Olvide la guerra comercial

  • 30-05-2019

  • 2 minutos

China

Olvide la guerra comercial. Realmente se trata de la carrera por la supremacía tecnológica y digital, y la paz parece estar en segundo plano. Desde PIMCO, opinamos que es es poco probable que los Estados Unidos y China puedan encontrar puntos en común. Los intercambios durante la semana estuvieron bastante lejos de ser conciliatorios y ambos antagonistas se están preparando para una larga y prolongada confrontación.

Como resultado, China ya está estudiando los impactos de una guerra comercial en toda regla y pensando en remedios, y el Presidente Xi en su último discurso llamó a la Nación a embarcarse en «una larga nueva marcha». Mientras tanto, PBOC señaló que cierta depreciación CNY es una reacción lógica y natural, que funciona como un estabilizador automático para la economía y la balanza de pagos. En Estados Unidos, recibimos más advertencias acerca de que la lista de entidades chinas podría seguir creciendo. La lista de demandas sobre China parece ser imposible de cumplir.

¿Alcanzará la inflación el objetivo?

Las crecientes tensiones ya están mostrando signos en las encuestas de PMI que tienden a liderar la actividad económica. El PMI manufacturero cayó inesperadamente en Japón, Europa y EEUU en mayo. Además, los servicios generalmente resistentes mostraron los mismos signos de debilidad. El clima global cambiante también ha tenido su impacto en la Reserva Federal, ya que los gobernadores hablan cada vez más moderadamente sobre la posibilidad de que la inflación alcance el objetivo y el posible recorte de tasas, aunque el presidente Powell o la vicepresidenta Clarida aún no han suavizado su postura.

Finalmente, las elecciones al Parlamento Europeo nos darán un vistazo a la verdadera fuerza de los partidos populistas en Europa y un mejor sentido de su amenaza potencial.

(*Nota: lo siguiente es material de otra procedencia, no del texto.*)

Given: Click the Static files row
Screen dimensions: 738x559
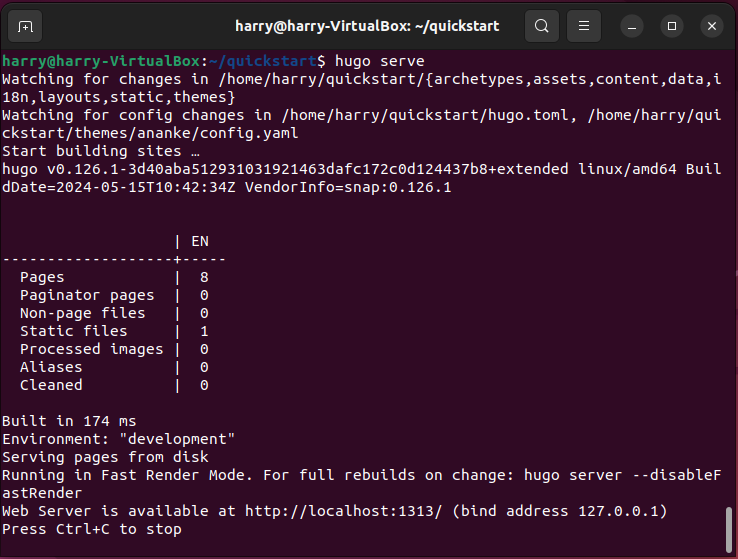Looking at the screenshot, I should tap(73, 331).
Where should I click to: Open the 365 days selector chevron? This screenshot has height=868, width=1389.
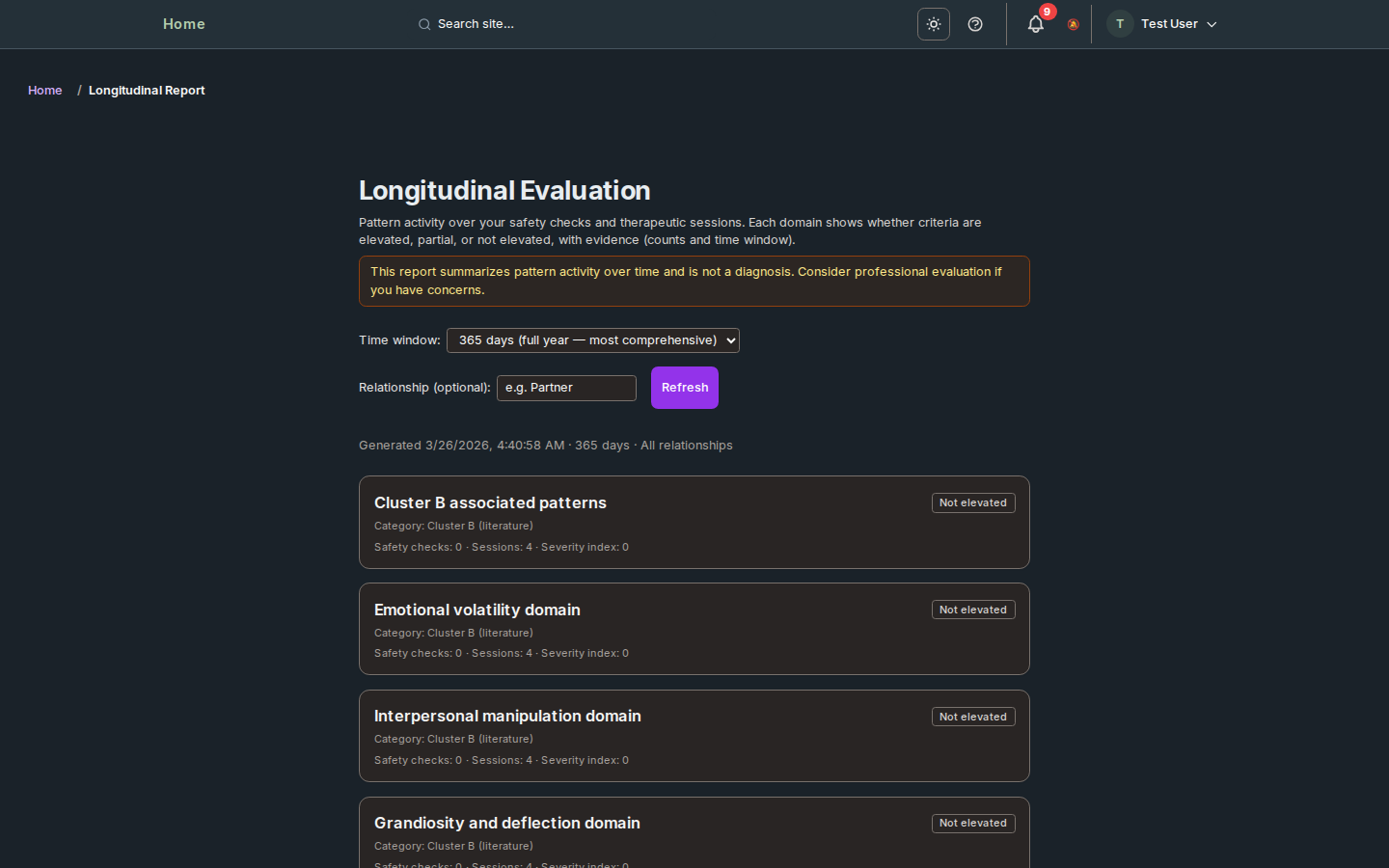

En las carteras de DMAF, seguimos siendo cautelosos, aunque los mercados globales parecen reaccionar de manera benigna. Nuestro énfasis en Tech y EM / China fue severamente castigado por el repentino cambio en la relación entre Estados Unidos y China. Desde el Tweet de los aranceles, hemos reducido nuestra exposición de capital a un 12% centrado en las compañías con los balances más sólidos y las regiones que tienen municiones para combatir una desaceleración. Parece cada vez más probable que el conflicto empuje a los bancos centrales hacia una mayor flexibilización y, como resultado, hemos continuado aumentando la duración en los EEUU, que ahora es de alrededor de 4,5 años.